Why the Patriots Secondary Will Take Tom Brady out of the MVP Race

Andrew McCluskeyCorrespondent IOctober 31, 2011

PITTSBURGH, PA - OCTOBER 30:  Tom Brady #12 of the New England Patriots looks on during a break in the game against the Pittsburgh Steelers during the game on October 30, 2011 at Heinz Field in Pittsburgh, Pennsylvania.  (Photo by Jared Wickerham/Getty Images)
Jared Wickerham/Getty Images

The New England Patriots were manhandled by the Pittsburgh Steelers on Sunday afternoon.

There is no way around it. The Steelers dominated on offense and were able to limit Tom Brady on defense. It appears that simple formula is the key to success against the Patriots. 

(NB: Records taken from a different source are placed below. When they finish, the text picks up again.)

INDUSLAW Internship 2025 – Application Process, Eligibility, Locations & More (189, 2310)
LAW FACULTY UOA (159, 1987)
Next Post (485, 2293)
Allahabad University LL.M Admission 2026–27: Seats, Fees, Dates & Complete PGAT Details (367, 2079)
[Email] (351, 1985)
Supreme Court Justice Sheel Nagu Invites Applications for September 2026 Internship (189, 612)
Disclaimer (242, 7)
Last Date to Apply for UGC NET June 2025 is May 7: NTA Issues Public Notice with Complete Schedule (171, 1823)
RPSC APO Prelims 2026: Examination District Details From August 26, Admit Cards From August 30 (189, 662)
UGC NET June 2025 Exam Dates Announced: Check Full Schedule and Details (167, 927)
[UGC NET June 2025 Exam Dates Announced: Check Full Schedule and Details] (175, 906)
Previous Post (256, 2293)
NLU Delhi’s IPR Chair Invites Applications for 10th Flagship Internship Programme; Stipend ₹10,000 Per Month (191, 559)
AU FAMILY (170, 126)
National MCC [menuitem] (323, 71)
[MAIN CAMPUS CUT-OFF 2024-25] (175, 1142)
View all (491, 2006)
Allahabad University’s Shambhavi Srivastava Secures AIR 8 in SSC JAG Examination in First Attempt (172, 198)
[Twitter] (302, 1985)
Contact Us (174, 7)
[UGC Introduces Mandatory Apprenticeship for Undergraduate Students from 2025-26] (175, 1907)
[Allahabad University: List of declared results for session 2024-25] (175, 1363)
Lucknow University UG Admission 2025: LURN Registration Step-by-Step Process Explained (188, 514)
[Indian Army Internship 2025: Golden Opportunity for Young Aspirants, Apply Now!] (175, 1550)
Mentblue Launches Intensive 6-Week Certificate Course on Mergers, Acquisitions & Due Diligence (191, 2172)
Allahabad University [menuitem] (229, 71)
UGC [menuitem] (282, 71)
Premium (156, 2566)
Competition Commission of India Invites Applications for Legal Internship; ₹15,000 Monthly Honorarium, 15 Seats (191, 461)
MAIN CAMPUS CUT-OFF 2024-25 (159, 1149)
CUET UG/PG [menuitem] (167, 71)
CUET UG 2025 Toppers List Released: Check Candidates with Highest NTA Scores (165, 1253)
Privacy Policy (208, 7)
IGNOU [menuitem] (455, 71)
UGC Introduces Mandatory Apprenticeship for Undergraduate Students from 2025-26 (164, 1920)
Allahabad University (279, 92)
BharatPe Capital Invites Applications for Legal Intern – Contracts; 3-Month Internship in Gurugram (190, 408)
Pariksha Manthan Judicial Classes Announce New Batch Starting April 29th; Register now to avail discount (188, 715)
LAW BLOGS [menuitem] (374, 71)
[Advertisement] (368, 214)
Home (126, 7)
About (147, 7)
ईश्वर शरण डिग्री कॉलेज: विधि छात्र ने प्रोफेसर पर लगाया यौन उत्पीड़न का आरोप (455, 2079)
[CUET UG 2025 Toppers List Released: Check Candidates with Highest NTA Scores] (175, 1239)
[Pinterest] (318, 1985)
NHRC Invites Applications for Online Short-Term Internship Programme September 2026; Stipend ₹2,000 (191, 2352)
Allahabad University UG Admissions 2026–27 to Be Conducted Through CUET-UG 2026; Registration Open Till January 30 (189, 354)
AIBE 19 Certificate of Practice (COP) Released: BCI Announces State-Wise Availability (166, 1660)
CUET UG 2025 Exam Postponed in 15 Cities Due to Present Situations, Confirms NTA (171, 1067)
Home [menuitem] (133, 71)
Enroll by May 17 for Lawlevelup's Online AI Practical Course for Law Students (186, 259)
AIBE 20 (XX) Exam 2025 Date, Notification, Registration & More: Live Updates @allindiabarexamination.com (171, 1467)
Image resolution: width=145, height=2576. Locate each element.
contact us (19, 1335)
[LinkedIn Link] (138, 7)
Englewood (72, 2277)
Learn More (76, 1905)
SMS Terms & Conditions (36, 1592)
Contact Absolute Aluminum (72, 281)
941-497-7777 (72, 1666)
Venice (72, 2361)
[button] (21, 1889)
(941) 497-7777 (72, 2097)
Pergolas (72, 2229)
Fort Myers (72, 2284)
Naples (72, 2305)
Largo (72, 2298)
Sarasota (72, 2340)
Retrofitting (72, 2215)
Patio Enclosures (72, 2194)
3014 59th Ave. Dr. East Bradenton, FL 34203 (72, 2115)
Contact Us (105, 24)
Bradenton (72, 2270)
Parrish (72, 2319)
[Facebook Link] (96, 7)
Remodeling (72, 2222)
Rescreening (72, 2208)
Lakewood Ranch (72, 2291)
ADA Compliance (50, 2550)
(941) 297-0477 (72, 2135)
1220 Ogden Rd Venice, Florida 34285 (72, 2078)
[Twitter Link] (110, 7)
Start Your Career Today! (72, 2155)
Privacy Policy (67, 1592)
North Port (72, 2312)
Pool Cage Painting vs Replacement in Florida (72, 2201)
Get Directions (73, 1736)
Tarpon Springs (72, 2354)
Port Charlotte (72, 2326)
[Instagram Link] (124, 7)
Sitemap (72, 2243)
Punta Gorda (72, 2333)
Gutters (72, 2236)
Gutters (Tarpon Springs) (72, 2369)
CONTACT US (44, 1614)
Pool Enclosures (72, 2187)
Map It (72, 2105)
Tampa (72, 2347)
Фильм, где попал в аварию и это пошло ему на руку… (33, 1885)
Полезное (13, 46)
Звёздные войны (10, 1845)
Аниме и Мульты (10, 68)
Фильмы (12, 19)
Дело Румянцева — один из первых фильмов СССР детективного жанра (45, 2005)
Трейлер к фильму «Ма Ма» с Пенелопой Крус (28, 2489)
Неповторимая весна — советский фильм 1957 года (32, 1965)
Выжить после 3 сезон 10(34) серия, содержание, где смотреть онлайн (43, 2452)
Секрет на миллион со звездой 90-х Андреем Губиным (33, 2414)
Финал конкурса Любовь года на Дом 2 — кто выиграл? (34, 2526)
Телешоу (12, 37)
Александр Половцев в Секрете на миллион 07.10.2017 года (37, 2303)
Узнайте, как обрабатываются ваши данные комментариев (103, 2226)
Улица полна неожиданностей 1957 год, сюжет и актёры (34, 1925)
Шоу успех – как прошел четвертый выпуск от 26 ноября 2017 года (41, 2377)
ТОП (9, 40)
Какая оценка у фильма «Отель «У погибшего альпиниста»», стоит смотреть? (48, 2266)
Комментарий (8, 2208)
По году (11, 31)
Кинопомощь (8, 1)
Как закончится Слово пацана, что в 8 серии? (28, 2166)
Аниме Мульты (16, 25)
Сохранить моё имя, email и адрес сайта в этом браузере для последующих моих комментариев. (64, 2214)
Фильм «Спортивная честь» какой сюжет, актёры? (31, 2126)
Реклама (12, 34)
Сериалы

Coming into Sunday's game, Tom Brady was in the running for the MVP award once again. While he isn't on the record-shattering pace he was on, he is still putting together a fantastic season. 

It is clear that he is what makes the wheels turn on New England's offense and without him they would be struggling mightily to put up points. 

While Brady is still in the running for MVP, what may cost him the award in the end will not be his own performance.

It will be his defense.

The Patriots defense, especially their secondary, is one of the worst in the league. They are statistically awful in just about every defensive category. 

However, the real issue comes down to one stat in particular. 

Time of possession. 

If you are a Patriots fan then you know how frustrating it is to feel like your defense is constantly on the field. Well, that is because they are. 

New England is 29th in the league in time of possession per game. The three teams with a lower time of possession per game have a combined record of 6-16. This goes to show just how crucial it is to control the ball.


This is where it all turns around on Tom Brady. 

Brady and the Patriots offense are under pressure to make the most of every single possession they have. They are well aware that if they don't get points on a possession it is likely that it will cost them dearly. 

Looking at Sunday's game versus the Steelers is a great example. Pittsburgh had five drives that lasted over five minutes including two that were over seven minutes. 

New England had zero. Their longest drive of the game was four and a half minutes that resulted in nine plays for only 18 yards. 

Now I understand that part of this falls on Tom Brady and the offense. The Steelers defense did do an excellent job in shutting him down with the tight man coverage they played. However, this trend has formed over the entire season even against teams the Patriots have had offensive success against. 

What would Brady's stats be like if he got more possessions against teams like Miami or San Diego

Would they have beaten Buffalo if they had more possessions? 

All of these questions will be left unanswered. Brady and the offense need to be responsible for sustaining longer drives. This will come with getting back to those quick passes and pounding the ball with the slew of running backs the Patriots have in their backfield.

Even so, the defense is going to need to step up. They need to get opposing offenses off the field and get the ball in the hands of the best player on their team. 

This is obviously much easier said than done.

Right now the Patriots secondary may not only cost Tom Brady a shot at the MVP award, but it may cost the Patriots a serious chance at the Super Bowl.